Could a greater miracle take place than for us to look through each other's eyes for an instant? - Thoreau, Walden
Our afternoon by Torrey
40 minutes on the bus felt short compared to our early morning ride down. I sat next to Madler, a known Thoreau skeptic. The sky was a light gray, a better sign than the ominous and ever-present slate space that loomed above us throughout our morning. We arrived at the Thoreau Center by Walden Pond, amid excitement, a need to use the bathroom, and Madler telling me about how Thoreau didn't "rough it". 

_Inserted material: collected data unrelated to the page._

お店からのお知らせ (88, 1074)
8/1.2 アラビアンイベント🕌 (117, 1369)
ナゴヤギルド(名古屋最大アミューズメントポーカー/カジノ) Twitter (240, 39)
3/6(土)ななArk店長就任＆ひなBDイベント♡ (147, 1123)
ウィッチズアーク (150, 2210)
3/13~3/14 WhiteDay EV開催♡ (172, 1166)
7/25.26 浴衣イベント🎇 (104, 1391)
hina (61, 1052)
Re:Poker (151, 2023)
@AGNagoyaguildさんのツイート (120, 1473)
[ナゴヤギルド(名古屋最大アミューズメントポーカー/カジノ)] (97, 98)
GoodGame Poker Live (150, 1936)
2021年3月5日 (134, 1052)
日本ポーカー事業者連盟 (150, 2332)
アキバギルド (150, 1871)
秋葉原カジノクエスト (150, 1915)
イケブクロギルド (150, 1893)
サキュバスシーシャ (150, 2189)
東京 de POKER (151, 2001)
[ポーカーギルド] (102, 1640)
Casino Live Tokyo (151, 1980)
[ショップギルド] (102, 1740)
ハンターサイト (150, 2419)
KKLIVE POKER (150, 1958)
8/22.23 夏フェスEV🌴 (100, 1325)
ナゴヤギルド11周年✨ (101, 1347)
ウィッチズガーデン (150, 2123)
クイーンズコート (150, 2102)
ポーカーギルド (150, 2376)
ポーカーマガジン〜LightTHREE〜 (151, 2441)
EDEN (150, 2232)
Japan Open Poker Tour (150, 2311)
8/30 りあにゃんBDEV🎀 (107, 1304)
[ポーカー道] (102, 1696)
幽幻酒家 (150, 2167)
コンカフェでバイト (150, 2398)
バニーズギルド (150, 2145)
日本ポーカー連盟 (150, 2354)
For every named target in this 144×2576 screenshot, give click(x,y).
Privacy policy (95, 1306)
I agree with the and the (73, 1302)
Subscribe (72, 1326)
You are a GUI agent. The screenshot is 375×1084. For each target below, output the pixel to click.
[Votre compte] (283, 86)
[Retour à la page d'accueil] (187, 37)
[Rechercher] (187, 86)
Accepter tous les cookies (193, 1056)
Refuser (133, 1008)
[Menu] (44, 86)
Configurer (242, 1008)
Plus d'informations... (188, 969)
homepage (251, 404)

We gathered in a spacious, modern wooden room with a large TV on the wall, playing a short video about the area on repeat. On a few tables by the door were stuffed animals, maps of the United States and the world, and charts about the center, their visitors, and the significance of where we stood. Johnny Moore and I played with the stuffed animals, noting that it was odd that the beaver was the same size as the bird. We soon went out and met our guides for the day, Susan and Whitney, who led us across the street and down to the pond. 

The pond was lower than what seemed normal, and so there was beachfront all around the expanse. A small blue boathouse was the only building visible from the beach, although we soon ventured into the woods and stood at the site of Thoreau's tiny house. A pile of rocks, many written on or engraved stood near the site: "Life is weird" noted a large white stone near the top of the mound. Memorial stones were scattered, many split or faded with age. We added a few to the pile, leaving our mark. 
We soon dove into silence, as we continued our adventures in mindfulness with a silent, slow, single file walk in the woods at the pond's perimeter. A train passed. About 20 minutes in, we turned to walk to the edge of the water to share our experiences and spend some time staring at the pond and its surrounding area. We employed a tactic used by Thoreau himself, inverting our vision by bending over and gazing at the same space through our own legs. 

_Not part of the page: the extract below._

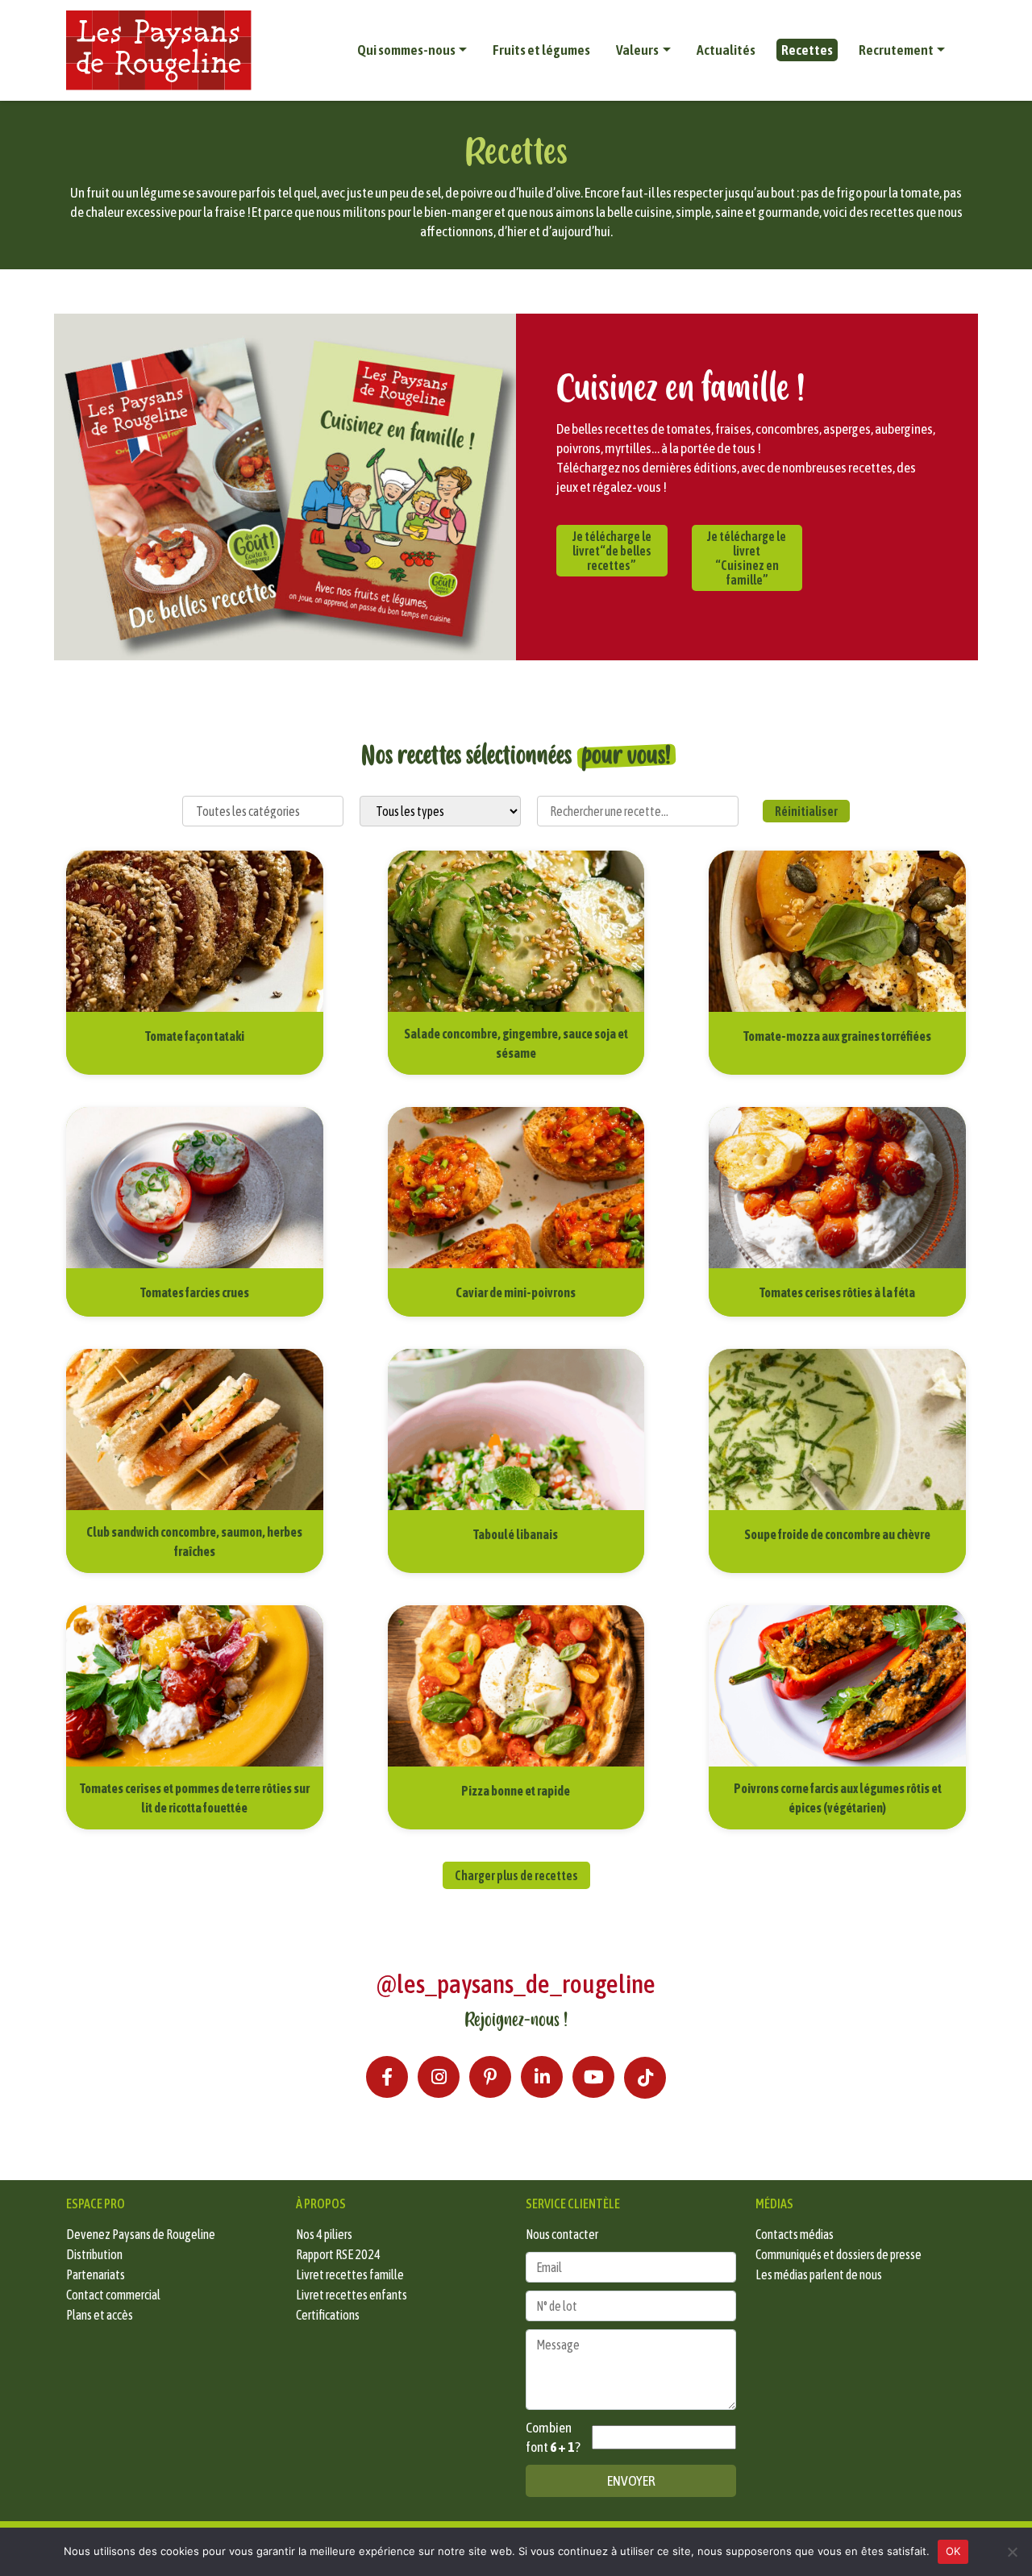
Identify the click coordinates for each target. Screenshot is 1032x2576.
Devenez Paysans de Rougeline (140, 2234)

We continued back into the woods for the silent part of the walk, with emphasis on the "beginner's mind". I took the very back of the line and felt such a greater freedom. Before, I was in between two people, so I was constantly thinking about my pace and how cramped and confined I felt. With the freedom of the back, I was able to absorb my surroundings. I turned around, slowed down, stopped briefly, and had a really personal mindful experience. A light sprinkle fell on our heads as we proceeded around the pond. I didn't mind, acknowledging the way the rain fell on the pond as well as in my hair. After completing a circumnavigation of the pond, we stopped to journal and reflect, before heading up to the recreation of Thoreau's cabin.The cabin was reminiscent of the tiny houses examined by a group during last year's project week, containing only a hard bed, a table, 3 chairs, and a wood burning fireplace. The woodshed sat out back. 
We thanked Whitney and Susan for leading us, loaded back up on the bus, and headed home. Madler even said her heart has warmed to Thoreau, noting "I didn't even realize that what he was doing was so mindful." We're all looking forward for our retreat at Kripalu to begin tomorrow!

What would Thoreau think of our distractions today?